Once, after two hours of back breaking work, I caught a 25 LB. Carp while fishing with a fly rod for crappie on Lake Geneva, Wisconsin. I really thought it had to be the biggest Northern Pike in the lake until I actually saw the back of the fish…..It was the best fighting freshwater fish I ever caught, and that includes the fight from a 23 LB. Steelhead Trout, a 29 Lb. King Salmon and a 32 LB. Musky. Carp just never give up!

Carp in most regions move to the shallows with the warming waters of late spring, which makes May and June prime time. You’ll sometimes see small groups of them spawning with splashing flurries as they broadcast their eggs in the weedy areas of coves and bays. More often, though, they’ll be cruising the shallows, feeding on aquatic nymphs and crayfish along the bottom.

Carp are smarter than freshwater bass, which is probably a shocking revelation to avid sport fishermen. In lab tests measuring the rate at which fish can learn things, carp have figured out simple tasks almost twice as fast as bass. That will explain, in part, why carp can be so hard to fool with a fly.

They are also the largest fish many freshwater anglers are likely to encounter. The IGFA all-tackle record for common carp stands at 75 pounds 11 ounces, taken from a French lake in 1987. What’s really mind-blowing, though, are the IGFA fly-rod carp records.

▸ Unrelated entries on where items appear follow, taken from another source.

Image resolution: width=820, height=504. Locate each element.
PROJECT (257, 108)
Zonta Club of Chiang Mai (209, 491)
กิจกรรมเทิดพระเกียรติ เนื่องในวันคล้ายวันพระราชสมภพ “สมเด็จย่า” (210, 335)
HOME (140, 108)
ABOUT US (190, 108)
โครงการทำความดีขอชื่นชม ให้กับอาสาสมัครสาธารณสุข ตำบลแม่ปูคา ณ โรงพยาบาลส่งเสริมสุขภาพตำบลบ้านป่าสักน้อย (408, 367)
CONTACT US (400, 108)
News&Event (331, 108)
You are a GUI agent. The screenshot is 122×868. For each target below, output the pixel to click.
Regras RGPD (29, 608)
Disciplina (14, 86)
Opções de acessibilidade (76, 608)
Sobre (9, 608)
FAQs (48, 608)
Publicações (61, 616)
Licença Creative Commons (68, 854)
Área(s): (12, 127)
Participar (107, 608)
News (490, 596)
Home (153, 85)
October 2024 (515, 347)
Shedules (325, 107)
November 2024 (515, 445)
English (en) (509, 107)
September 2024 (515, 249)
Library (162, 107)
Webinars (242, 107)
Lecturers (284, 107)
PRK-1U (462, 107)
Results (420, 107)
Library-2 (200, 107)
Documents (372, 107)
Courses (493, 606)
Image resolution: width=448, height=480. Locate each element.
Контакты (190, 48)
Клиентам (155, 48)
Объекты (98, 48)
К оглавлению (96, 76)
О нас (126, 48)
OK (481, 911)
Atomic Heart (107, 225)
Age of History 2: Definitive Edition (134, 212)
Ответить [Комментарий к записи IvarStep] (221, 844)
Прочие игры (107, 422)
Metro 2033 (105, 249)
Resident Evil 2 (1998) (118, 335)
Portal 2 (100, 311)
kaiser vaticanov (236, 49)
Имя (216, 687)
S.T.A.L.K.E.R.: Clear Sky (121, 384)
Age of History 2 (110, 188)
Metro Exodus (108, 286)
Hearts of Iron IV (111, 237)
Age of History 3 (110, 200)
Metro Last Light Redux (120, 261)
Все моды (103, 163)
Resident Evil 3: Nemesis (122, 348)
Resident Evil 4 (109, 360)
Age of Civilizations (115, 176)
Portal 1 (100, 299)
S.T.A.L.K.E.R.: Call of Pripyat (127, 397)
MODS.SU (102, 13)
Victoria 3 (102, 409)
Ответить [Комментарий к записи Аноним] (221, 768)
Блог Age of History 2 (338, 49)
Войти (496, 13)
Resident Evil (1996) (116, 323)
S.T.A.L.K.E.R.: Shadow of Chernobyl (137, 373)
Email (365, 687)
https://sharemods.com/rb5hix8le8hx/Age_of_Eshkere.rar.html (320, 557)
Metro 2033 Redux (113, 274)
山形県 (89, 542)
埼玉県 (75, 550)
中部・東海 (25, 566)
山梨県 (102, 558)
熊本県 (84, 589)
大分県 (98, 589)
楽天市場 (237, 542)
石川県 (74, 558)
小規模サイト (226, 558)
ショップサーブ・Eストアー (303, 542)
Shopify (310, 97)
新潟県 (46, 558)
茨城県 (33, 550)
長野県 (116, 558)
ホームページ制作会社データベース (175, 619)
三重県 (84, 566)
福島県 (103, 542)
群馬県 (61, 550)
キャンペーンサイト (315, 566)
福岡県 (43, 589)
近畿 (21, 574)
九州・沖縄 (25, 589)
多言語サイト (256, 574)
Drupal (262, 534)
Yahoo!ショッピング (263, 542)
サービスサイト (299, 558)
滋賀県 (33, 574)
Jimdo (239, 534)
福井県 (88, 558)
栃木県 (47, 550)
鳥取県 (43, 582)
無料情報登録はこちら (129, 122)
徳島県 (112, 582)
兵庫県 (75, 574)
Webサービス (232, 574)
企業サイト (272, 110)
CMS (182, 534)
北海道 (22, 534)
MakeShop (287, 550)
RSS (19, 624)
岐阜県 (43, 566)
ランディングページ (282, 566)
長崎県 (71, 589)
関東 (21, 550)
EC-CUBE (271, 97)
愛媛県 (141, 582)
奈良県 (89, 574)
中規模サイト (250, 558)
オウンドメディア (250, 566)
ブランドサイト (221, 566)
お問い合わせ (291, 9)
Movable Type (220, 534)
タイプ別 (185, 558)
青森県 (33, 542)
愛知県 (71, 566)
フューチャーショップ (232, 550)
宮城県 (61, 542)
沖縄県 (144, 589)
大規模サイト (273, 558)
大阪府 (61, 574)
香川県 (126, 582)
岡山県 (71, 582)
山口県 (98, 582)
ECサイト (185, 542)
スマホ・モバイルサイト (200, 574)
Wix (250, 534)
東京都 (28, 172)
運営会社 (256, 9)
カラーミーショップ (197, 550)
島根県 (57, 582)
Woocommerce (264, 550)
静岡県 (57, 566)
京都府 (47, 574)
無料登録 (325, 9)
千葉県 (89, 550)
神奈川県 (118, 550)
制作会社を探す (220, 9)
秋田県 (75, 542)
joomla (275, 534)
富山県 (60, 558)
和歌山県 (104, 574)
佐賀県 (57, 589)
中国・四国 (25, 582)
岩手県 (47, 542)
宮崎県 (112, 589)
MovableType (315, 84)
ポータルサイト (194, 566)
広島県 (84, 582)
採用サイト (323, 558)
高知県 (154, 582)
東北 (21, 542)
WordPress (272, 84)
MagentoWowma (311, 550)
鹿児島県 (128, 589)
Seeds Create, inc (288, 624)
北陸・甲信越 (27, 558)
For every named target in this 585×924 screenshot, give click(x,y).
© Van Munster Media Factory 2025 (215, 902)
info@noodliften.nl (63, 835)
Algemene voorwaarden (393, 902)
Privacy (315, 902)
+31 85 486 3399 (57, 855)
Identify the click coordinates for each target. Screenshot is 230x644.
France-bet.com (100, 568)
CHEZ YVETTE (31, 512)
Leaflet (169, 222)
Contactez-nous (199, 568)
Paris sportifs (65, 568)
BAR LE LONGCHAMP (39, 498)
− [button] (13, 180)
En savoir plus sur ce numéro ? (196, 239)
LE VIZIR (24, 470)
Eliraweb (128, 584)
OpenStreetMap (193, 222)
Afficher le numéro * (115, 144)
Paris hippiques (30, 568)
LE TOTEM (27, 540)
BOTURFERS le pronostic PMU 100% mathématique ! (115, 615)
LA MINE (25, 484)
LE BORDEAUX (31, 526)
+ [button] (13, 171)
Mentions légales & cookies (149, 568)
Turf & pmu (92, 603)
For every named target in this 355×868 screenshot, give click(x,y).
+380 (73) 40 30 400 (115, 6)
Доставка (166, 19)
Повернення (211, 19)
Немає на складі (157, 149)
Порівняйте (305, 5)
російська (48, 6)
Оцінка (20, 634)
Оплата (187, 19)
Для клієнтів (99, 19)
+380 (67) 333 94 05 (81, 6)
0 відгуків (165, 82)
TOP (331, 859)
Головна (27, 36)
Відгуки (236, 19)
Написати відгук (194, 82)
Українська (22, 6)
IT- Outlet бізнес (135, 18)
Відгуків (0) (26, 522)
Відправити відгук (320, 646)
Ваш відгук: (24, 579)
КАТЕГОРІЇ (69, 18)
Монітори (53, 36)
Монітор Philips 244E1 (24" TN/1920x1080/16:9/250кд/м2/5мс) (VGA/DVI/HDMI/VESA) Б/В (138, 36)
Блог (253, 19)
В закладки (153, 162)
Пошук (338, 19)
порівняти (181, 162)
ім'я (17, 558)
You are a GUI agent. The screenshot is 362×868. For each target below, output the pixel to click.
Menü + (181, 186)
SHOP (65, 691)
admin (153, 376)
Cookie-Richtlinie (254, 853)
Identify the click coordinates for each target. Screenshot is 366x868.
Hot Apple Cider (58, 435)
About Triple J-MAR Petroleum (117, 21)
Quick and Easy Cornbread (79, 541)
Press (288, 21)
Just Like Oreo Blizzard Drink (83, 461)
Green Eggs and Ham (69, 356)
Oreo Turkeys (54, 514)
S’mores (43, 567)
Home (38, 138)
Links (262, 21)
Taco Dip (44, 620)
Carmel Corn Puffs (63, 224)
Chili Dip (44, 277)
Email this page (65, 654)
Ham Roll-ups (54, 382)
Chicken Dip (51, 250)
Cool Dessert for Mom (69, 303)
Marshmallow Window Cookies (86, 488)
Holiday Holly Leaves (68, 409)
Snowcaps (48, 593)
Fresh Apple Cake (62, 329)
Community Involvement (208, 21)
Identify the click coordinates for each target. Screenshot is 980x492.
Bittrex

A 42-pound common carp was taken in Italy in 2002 on a 16-pound-test tippet. Then there was the 62- pound grass carp caught in Alabama on 12-pound-test in 2005. These are serious fish.

Carp are members of the Cyprinid family, which also includes minnows. There is a huge variety of species worldwide. The fabled mahseer of India’s mountain rivers, one of the world’s hardest-fighting game fish, is a carp. In this country you’re most likely to encounter common carp or sometimes grass carp, an Asian import introduced in the 1960s for its role as a vegetarian in controlling aquatic weeds. Black, bighead, and silver carp are more recent introductions in the upper Mississippi.

Lake Michigan’s Grand Traverse Bay near Traverse City in northwestern Michigan has broad, clear flats that are perfect for carp. It’s easy to spot the occasional pod of three to 10 dark-bronze fish walking the shoreline.

You’ll need to find some happy fish, meaning actively feeding carp. Cruising schools or fish simply sitting still in the sunlight aren’t feeding and are usually difficult to entice with a fly. You can find some carp located in about 2 feet of water that were obviously working the bottom with noses down and tails gently breaking the surface. That’s what you want! Those fish can be caught.”

Carp eat in other ways, too, and it’s sometimes possible to find them actually surface feeding in a still pond or river backwater. An extensive hatch or spinner fall of mayflies can bring carp to the top, as can round, purple mulberries dropping into the water from overhanging bushes. Breadcrumbs tossed by children for ducks in urban parks can also do the trick, for that matter.

Clear water and feeding fish: Find these two prerequisites, and your chances of taking carp on the fly have improved dramatically.

Try Lake Geneva, Wisconsin…..It’s loaded with carp! I’m actually sorry to say, it is such a nice fishing lake.